Your answer should be one number: how many lines below hold the word "will".

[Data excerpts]
******************************
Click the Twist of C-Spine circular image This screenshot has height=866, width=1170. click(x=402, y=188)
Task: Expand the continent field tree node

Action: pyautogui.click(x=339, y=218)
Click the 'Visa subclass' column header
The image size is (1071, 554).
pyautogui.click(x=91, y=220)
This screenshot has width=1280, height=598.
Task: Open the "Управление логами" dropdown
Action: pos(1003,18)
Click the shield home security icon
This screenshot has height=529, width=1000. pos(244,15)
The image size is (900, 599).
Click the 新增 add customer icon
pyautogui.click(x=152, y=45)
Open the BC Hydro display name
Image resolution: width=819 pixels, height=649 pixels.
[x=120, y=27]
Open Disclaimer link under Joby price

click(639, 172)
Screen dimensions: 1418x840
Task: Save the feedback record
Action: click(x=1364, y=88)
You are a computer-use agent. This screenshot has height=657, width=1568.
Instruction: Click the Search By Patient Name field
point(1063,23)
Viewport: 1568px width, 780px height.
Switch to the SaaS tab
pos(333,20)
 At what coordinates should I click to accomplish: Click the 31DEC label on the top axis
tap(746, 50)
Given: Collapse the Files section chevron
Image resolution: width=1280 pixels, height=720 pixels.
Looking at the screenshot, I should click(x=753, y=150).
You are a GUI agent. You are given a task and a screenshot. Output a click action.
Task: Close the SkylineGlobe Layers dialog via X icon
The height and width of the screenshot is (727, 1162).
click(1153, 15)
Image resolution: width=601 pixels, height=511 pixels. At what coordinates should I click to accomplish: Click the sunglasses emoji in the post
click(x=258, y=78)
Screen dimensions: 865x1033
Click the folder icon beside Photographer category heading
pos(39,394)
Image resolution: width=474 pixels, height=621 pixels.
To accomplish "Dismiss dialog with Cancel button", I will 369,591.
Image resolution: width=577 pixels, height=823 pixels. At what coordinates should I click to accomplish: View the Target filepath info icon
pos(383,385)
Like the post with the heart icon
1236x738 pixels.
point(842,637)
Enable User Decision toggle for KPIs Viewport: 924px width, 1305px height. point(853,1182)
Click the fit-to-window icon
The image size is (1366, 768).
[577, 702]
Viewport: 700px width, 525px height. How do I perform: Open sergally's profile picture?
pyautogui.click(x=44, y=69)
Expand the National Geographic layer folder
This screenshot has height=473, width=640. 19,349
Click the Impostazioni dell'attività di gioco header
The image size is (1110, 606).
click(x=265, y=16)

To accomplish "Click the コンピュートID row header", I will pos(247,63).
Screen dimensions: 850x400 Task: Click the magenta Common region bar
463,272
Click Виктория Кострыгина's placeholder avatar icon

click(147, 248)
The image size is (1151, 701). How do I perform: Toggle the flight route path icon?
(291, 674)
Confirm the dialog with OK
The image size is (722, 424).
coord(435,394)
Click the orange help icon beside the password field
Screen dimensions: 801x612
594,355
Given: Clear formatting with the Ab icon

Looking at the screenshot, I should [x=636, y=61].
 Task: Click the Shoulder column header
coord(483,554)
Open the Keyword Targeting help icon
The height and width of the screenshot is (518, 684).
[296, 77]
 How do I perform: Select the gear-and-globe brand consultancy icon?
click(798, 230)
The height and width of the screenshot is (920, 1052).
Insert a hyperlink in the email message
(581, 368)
******************************
Response box:
2